Старик был сжат и напряжен, даже не глядя мне в глаза, он спросил:
— Вы позволите войти?
— Входите, — я отступил в сторону и сел на узкую койку, давая ему проход.
Барон, неловко покачнувшись, зашел, закрыл дверь и встал посередь каюты, тяжело опираясь на трость. Смотрел он сейчас на Оллу, которая молчаливо и собранно напружинилась, явно готовясь к скандалу.
— Сударыня, — барон слегка поклонился, — прошу простить мое недостойное поведение.
Олла неприязненно пожала плечами и отвернулась.
— И вам, молодые люди, я тоже приношу извинения, — он ждал ответа.
В целом, я понимал, что его беспокоит. Конечно, там, у себя, он барон. Но земли или уже отдали другому, или они под властью короны. Но в любом случае выцарапать их назад очень непросто. А до этого момента нужно где-то жить, что-то есть, и как-то одеваться. Возможно, понадобятся деньги на взятки.

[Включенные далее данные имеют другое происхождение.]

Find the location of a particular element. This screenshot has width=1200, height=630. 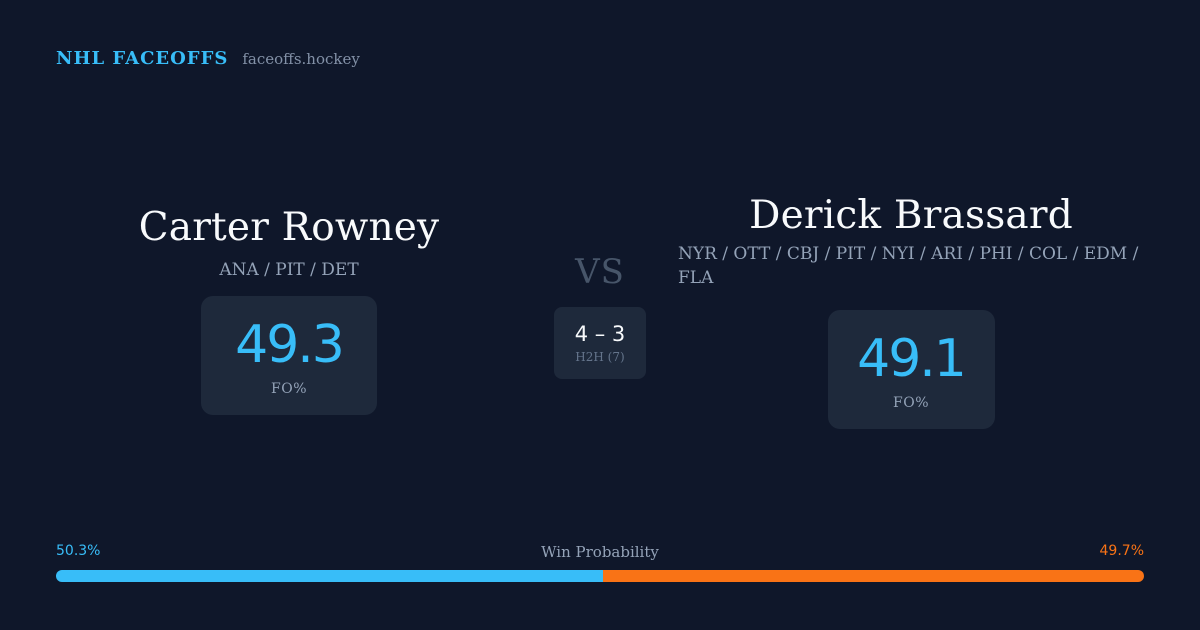

right-probability-fill is located at coordinates (874, 576).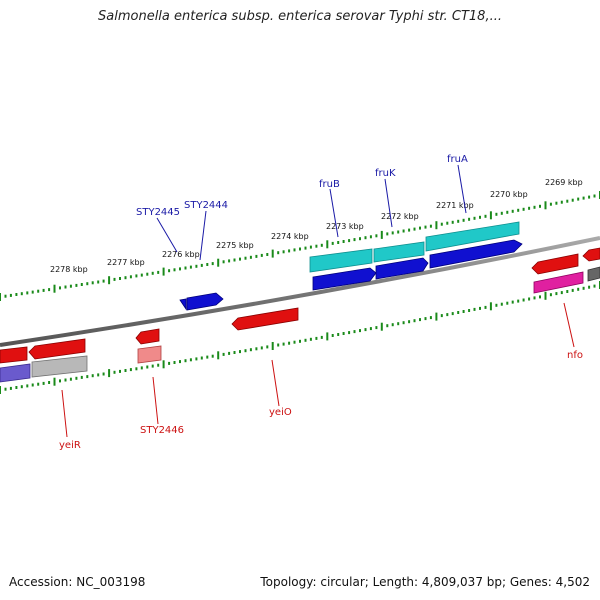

В принципе, весь наш договор с бароном заканчивался на моменте моего «усыновления». Мы оплачиваем ему проезд и еду, он делает меня баронетом. Баш на баш, как говорится. Однако, сойдя на берег, он останется таким же нищим, как был. Это не могло его не тревожить.
Сейчас все, кто находились в каюте — и Олла, и Мари, и старый барон примолкли и ждали, что я скажу в ответ. А я понял, что хочу или нет, но эти люди — моя стая. Почти такая же стая, как та, от которой мы сбежали. Разница будет только во внутренних правилах. И мне прямо сейчас придется решить, какие в этой стае будут законы.
Старик — подранок. Добить его — не проблема. Мне достаточно будет взять выписку из судового журнала и спокойно устраивать свою жизнь, жизнь баронета дель Корро. Можно бросить Оллу — она обуза и станет тянуть назад. Можно бросить Мари — она, конечно, может еще и пригодиться, но, в целом, я и без нее прекрасно справлюсь.
Теоретически все это я могу проделать, а практически — после такого дерьма, я перестану быть самим собой. Странно и пафосно было ощущать, что вот сейчас, именно в этот миг, я принимаю одно из решений, которое определит мою дальнейшую жизнь.
Отвечал я старику вполне серьезно:
— Ничего, барон. Я понимаю, что усталость от дороги берет свое. Давайте забудем вашу гневную вспышку — я не сержусь.
Олла раздраженно фыркнула, Мари улыбнулась и согласно кивнула головой, а я добавил:
— Знаете, отец, я думаю, нам следует с вами поговорить.
После разговора барона и Оскара все как-то утихло и успокоилось. Кроме того, Оскар еще очень серьезно поговорил с матерью. Весьма грамотно, надо сказать, поговорил.